TUFTS UNIVERSITY in JATT VILLAGE
By Lydia Aisenberg

Visitors are not unusual in the home of Amir Gara in the Muslim Arab village of Jatt.
However, 40 Jewish American university students coming through the front door one after the other is not exactly a daily occurrence either, but such was the case recently when a group of students from Tufts University came a-knocking on the Gara door.
The students had spent some days in the north of Israel working alongside Israelis in efforts to repair damage caused during the war last summer. Unlike many groups of Jewish students from abroad traveling the country for 10 days with the all expenses paid Taglit-Birthright organization, not only did the Tufts students pay their own way but they had all been to Israel before, some having participated in long and short term study programs as well.
Fund raising efforts by the group back home achieved an astounding $70,000 toward the trip and financial contributions to projects of their choice during travels in Israel.
The meeting with the 30 year-old Israeli Arab lawyer from Jatt in the Little Triangle (Wadi Ara and environs) was arranged by the International Department of Givat Haviva situated in the same locality and with whom Amir has been closely associated with since finishing his law studies at a British university as well as studying for and passing the New York Bar examinations.
Sitting around a rather large and impressive stairway leading up to the second floor of Amir's parents spacious home, the Tuft students listened intently as Amir explained about daily life for himself and his family on both sides of the Palestinian/Israeli divide.
Touching on sensitive issues such as family connections to the Palestinian people, relationships with Jewish Israelis, the effects of the security fence running within a few score meters of his village and a myriad of other issues, Amir not only explained a great deal but also answered many difficult and well put questions fielded by the American students and the staff members accompanying them.
Amir's father, a retired high-school teacher and his mother – a very successful local hairdresser who recently opened a state-of-the-art hairdressing salon in the adjoining city of Baka-el-Gharbiya - met after l967. His father was born and raised in Jatt village as was his father and grandfather before him. The village became part of the State of Israel when the Green Line (former border with the West Bank) was drawn in l949. His mother was born and educated in Tulkarm, a Palestinian West Bank town nowadays under the Palestinian Authority.
Amir commented that had it not been for the l967 war his parents would not have been able to meet and therefore, he would not have been born!
Amir's mother became a citizen of the State of Israel through marriage and apart from Amir there are 2 daughters and another son in the Gara household. All four siblings are university graduates and of course, Israeli citizens but with a large extended family on the maternal side still living in Tulkarm – a short journey away but almost unattainable for family visits in present times.
The Tufts University students were accompanied by Rabbi Jeffrey A. Summit and Research Fellow Joshua L. Gleis.

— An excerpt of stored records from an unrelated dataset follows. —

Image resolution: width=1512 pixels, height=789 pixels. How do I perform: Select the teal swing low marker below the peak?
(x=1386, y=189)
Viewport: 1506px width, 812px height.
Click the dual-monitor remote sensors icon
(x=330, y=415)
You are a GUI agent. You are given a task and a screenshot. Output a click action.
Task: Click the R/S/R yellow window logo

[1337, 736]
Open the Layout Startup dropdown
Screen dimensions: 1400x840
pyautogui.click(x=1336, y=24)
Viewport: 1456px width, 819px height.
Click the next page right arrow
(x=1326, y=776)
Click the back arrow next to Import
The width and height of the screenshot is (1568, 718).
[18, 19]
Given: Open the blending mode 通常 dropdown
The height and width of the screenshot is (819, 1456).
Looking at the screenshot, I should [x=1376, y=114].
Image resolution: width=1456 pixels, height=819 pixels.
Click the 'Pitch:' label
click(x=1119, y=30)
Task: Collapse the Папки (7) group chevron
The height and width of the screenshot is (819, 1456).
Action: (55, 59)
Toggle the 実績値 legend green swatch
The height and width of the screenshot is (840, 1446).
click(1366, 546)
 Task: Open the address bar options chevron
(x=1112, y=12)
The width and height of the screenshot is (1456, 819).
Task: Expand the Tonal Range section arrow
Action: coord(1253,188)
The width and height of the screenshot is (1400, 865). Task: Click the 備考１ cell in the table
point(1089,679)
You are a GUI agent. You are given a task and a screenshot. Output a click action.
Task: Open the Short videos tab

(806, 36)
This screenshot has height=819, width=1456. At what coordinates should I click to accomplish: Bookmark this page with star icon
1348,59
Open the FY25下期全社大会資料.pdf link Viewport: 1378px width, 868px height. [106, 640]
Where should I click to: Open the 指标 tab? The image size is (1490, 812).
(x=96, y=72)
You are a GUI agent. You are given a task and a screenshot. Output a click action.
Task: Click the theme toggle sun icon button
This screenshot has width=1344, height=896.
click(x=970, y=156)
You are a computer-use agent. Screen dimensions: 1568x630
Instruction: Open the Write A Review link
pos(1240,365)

Tufts University students with Rabbi Jeffrey A. Summit and next
to him, Research Fellow Joshua Gleis.
Rabbi Summit is Executive Director of the Hillel Foundation at Tufts University where he also serves as Associate Chaplain and Associate Professor in the Department of Music and Joshua Gleis who has traveled extensively throughout the Middle East and studied at Tel Aviv university.
Both Rabbi Summit and Joshua Gleis are involved in implementing Muslim-Christian-Jewish dialogue and were very enthusiastic about the opportunity to meet with and hear Amir Gara and particularly to do so in his own home.
As the students were leaving the Gara home Amir found himself showered with more questions from the Tufts group, many of whom told him that they wished there had been more time to hear and discuss the issues they as one student remarked "knew something of but certainly not enough."

A few days later the International Department staff was informed that in summarizing their visit to Israel prior to leaving for home, the Tufts University students and staff marked down the Givat Haviva International Department's initiated meeting with Amir Gara as one of the most powerful experiences they had had during their visit to Israel, and this coming from a group whose Israeli tour guide commented were "a group who didn't give compliments too easily."